- **WHAT THE TASK ASKS**
Can you copy out everything from the line containing "The image size" down to the line containing "pyautogui.click(x=749, y=155)", both lines included, leaving out the pictures?

:: RECORDS FOR THE TASK

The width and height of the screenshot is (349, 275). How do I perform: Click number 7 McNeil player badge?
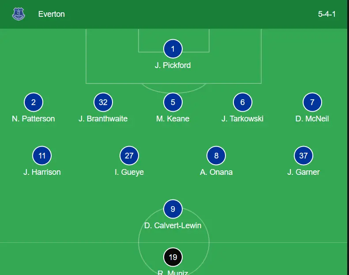312,102
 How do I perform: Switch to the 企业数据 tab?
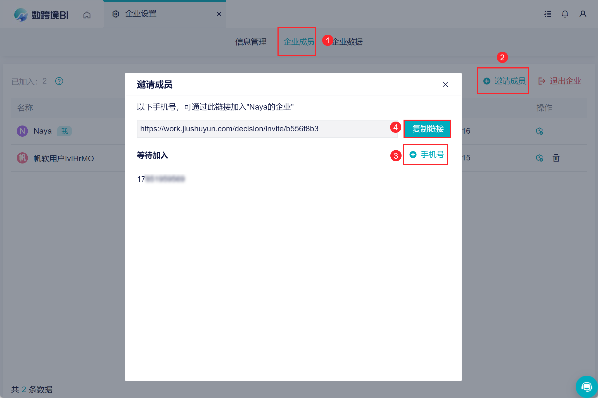point(347,42)
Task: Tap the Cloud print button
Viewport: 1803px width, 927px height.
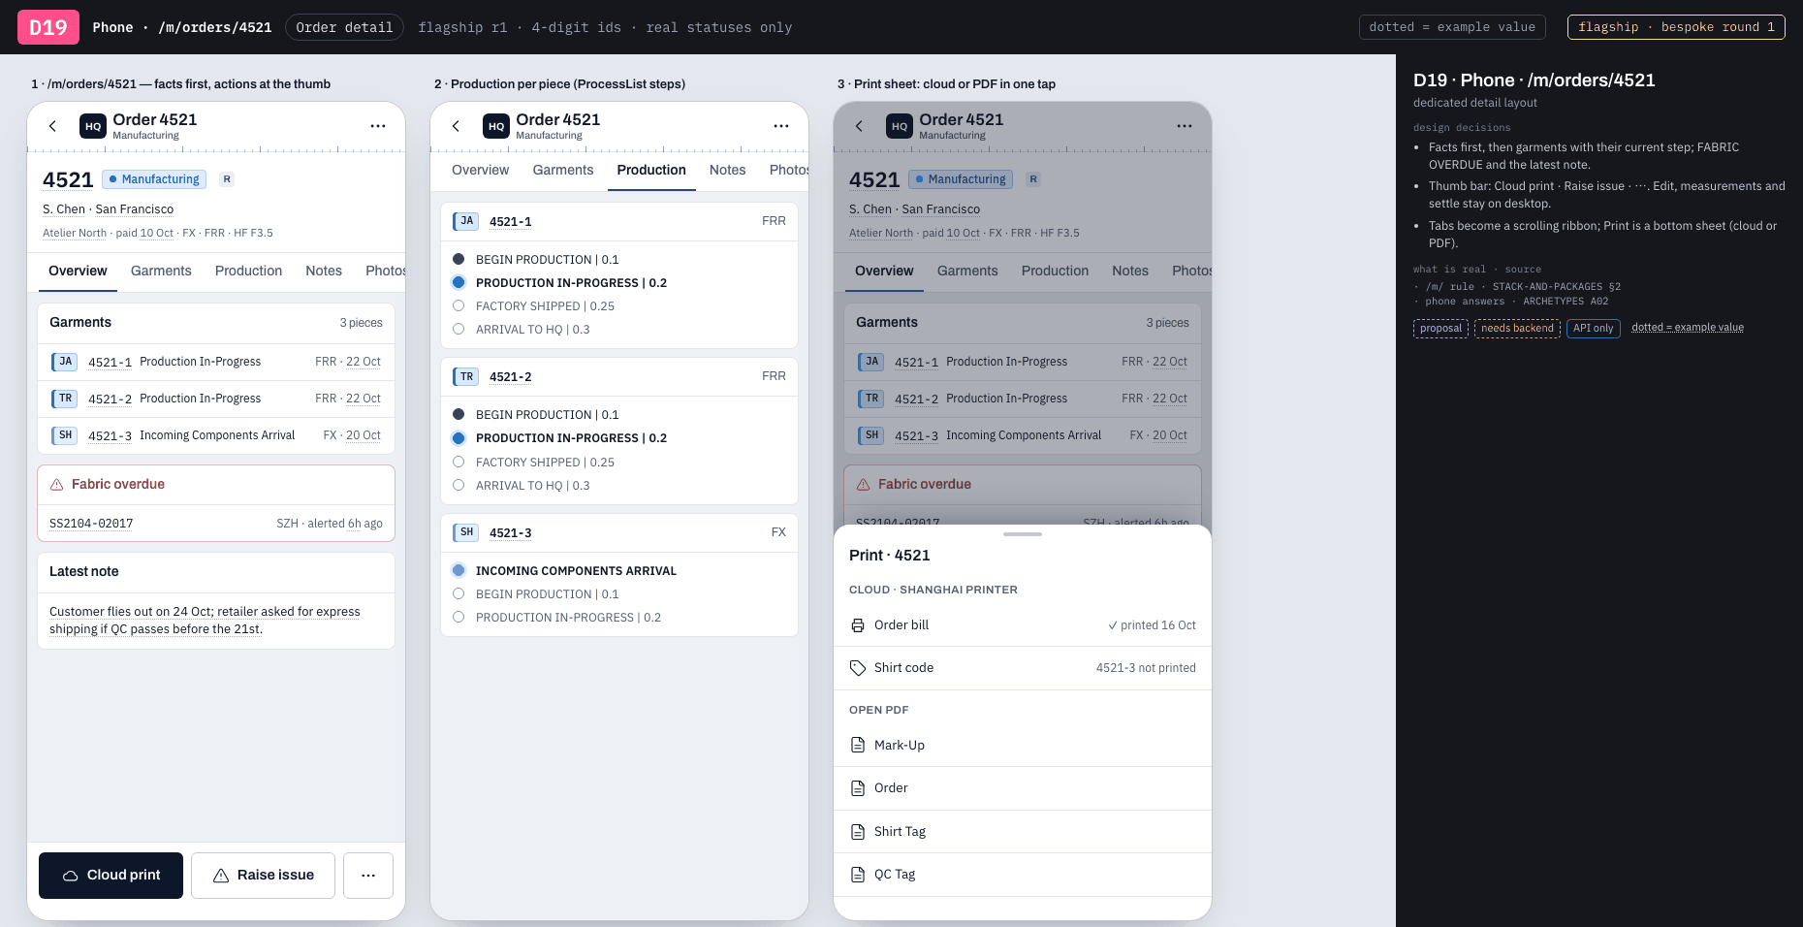Action: click(111, 876)
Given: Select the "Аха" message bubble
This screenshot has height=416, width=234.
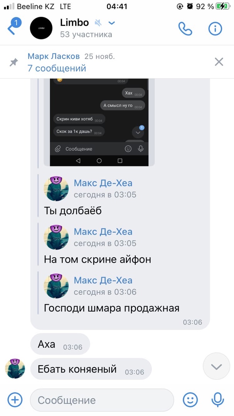Looking at the screenshot, I should 60,344.
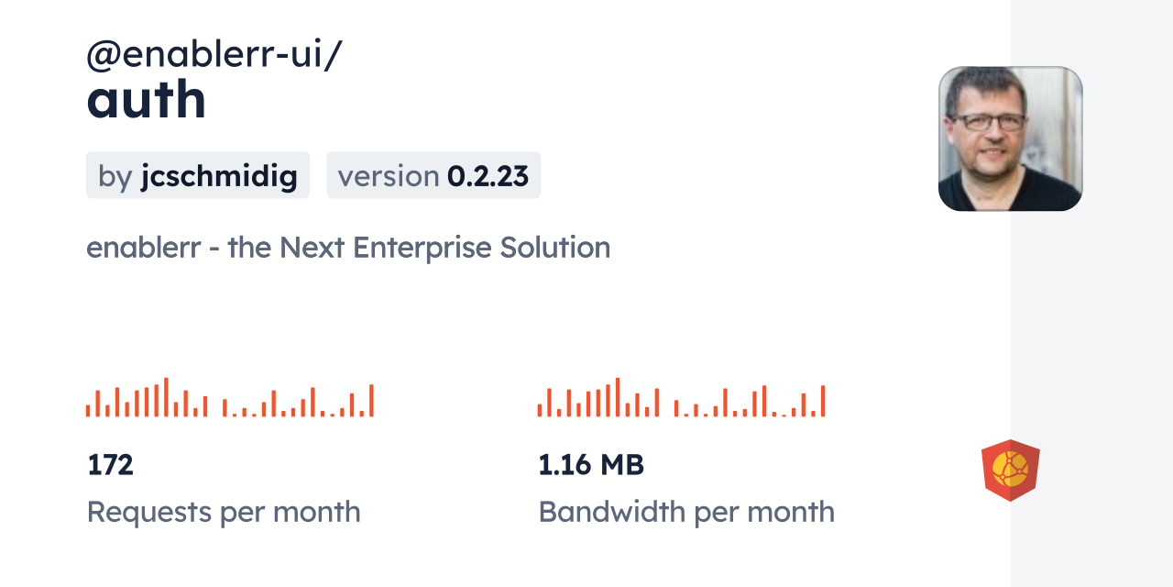Click the tallest bar in requests chart
The width and height of the screenshot is (1173, 587).
(166, 397)
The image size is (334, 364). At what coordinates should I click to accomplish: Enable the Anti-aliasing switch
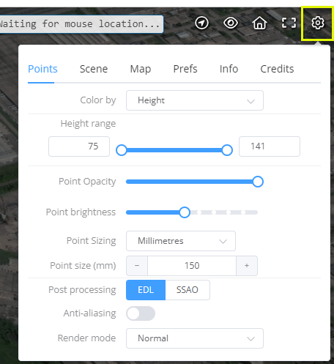[x=141, y=313]
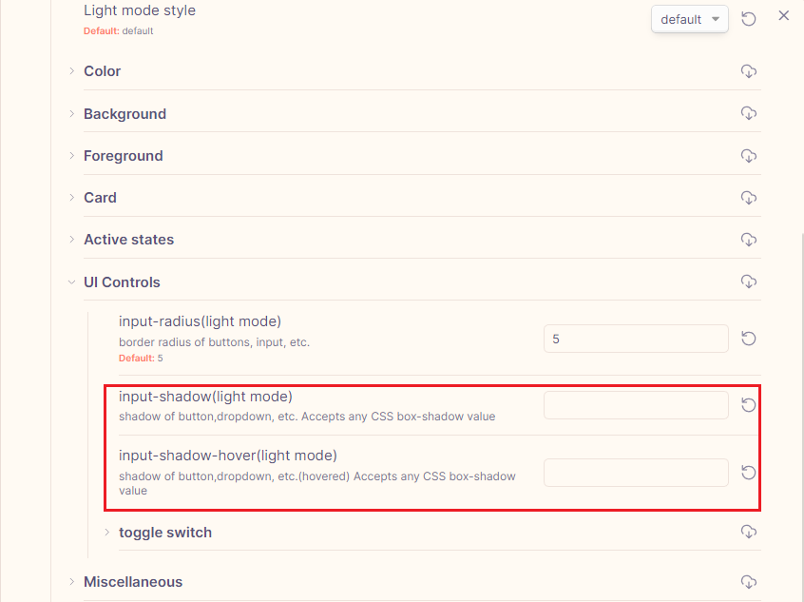Click the cloud icon beside Foreground
Image resolution: width=804 pixels, height=602 pixels.
pyautogui.click(x=749, y=155)
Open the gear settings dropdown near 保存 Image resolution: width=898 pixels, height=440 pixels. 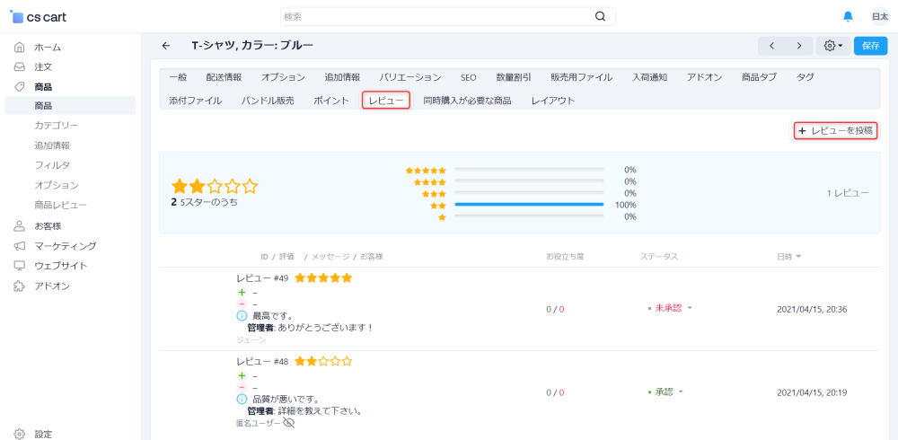tap(832, 46)
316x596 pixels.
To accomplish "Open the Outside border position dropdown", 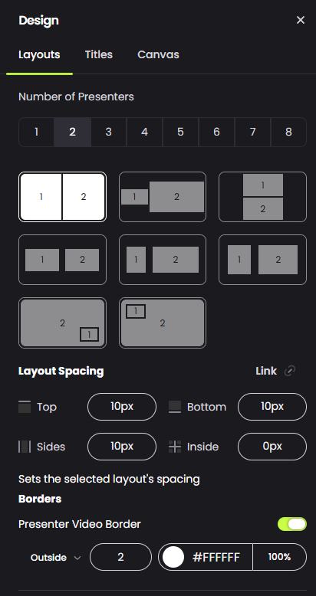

::::

- **RESULT**
The image size is (334, 364). At what coordinates should I click to accomplish: Enable the Anti-aliasing switch
[x=141, y=313]
Click the cloud icon beside Foreground
Image resolution: width=804 pixels, height=602 pixels.
pyautogui.click(x=749, y=155)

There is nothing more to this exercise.